=== Section Start ===
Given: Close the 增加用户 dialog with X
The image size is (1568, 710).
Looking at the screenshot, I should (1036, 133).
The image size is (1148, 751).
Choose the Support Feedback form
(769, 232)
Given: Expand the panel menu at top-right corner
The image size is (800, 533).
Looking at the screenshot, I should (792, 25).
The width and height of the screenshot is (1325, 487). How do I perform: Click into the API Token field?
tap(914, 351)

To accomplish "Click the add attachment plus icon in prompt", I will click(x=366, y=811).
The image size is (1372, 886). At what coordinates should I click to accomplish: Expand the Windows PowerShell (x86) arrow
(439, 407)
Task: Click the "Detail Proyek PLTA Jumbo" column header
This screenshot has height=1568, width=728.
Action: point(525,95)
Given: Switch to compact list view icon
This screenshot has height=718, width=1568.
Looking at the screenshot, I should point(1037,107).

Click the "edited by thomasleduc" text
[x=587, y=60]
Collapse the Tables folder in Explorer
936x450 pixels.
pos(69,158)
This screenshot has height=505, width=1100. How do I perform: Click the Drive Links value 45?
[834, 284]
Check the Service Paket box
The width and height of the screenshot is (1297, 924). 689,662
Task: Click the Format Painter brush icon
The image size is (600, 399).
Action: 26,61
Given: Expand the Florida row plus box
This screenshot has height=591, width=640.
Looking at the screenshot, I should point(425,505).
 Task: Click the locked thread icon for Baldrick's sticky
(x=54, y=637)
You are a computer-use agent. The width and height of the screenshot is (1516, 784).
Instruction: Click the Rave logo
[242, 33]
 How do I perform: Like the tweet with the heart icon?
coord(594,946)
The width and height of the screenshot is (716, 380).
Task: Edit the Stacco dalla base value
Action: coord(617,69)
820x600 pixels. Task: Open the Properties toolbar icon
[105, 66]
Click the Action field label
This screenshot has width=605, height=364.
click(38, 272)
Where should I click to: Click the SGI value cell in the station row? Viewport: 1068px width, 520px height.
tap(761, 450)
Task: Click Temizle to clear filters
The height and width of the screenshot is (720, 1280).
=== Section End ===
## TASK REQUIREMENTS:
Retype the listing from above, matching it exactly.

## WRITTEN RESPONSE:
Given: Close the 增加用户 dialog with X
The image size is (1568, 710).
Looking at the screenshot, I should (1036, 133).
The image size is (1148, 751).
Choose the Support Feedback form
(769, 232)
Given: Expand the panel menu at top-right corner
The image size is (800, 533).
Looking at the screenshot, I should (792, 25).
The width and height of the screenshot is (1325, 487). How do I perform: Click into the API Token field?
tap(914, 351)

To accomplish "Click the add attachment plus icon in prompt", I will click(x=366, y=811).
The image size is (1372, 886). At what coordinates should I click to accomplish: Expand the Windows PowerShell (x86) arrow
(439, 407)
Task: Click the "Detail Proyek PLTA Jumbo" column header
This screenshot has height=1568, width=728.
Action: point(525,95)
Given: Switch to compact list view icon
This screenshot has height=718, width=1568.
Looking at the screenshot, I should point(1037,107).

Click the "edited by thomasleduc" text
[x=587, y=60]
Collapse the Tables folder in Explorer
936x450 pixels.
pos(69,158)
This screenshot has height=505, width=1100. How do I perform: Click the Drive Links value 45?
[834, 284]
Check the Service Paket box
The width and height of the screenshot is (1297, 924). 689,662
Task: Click the Format Painter brush icon
The image size is (600, 399).
Action: 26,61
Given: Expand the Florida row plus box
This screenshot has height=591, width=640.
Looking at the screenshot, I should point(425,505).
 Task: Click the locked thread icon for Baldrick's sticky
(x=54, y=637)
You are a computer-use agent. The width and height of the screenshot is (1516, 784).
Instruction: Click the Rave logo
[242, 33]
 How do I perform: Like the tweet with the heart icon?
coord(594,946)
The width and height of the screenshot is (716, 380).
Task: Edit the Stacco dalla base value
Action: coord(617,69)
820x600 pixels. Task: Open the Properties toolbar icon
[105, 66]
Click the Action field label
This screenshot has width=605, height=364.
click(38, 272)
Where should I click to: Click the SGI value cell in the station row? Viewport: 1068px width, 520px height.
tap(761, 450)
Task: Click Temizle to clear filters
The height and width of the screenshot is (720, 1280).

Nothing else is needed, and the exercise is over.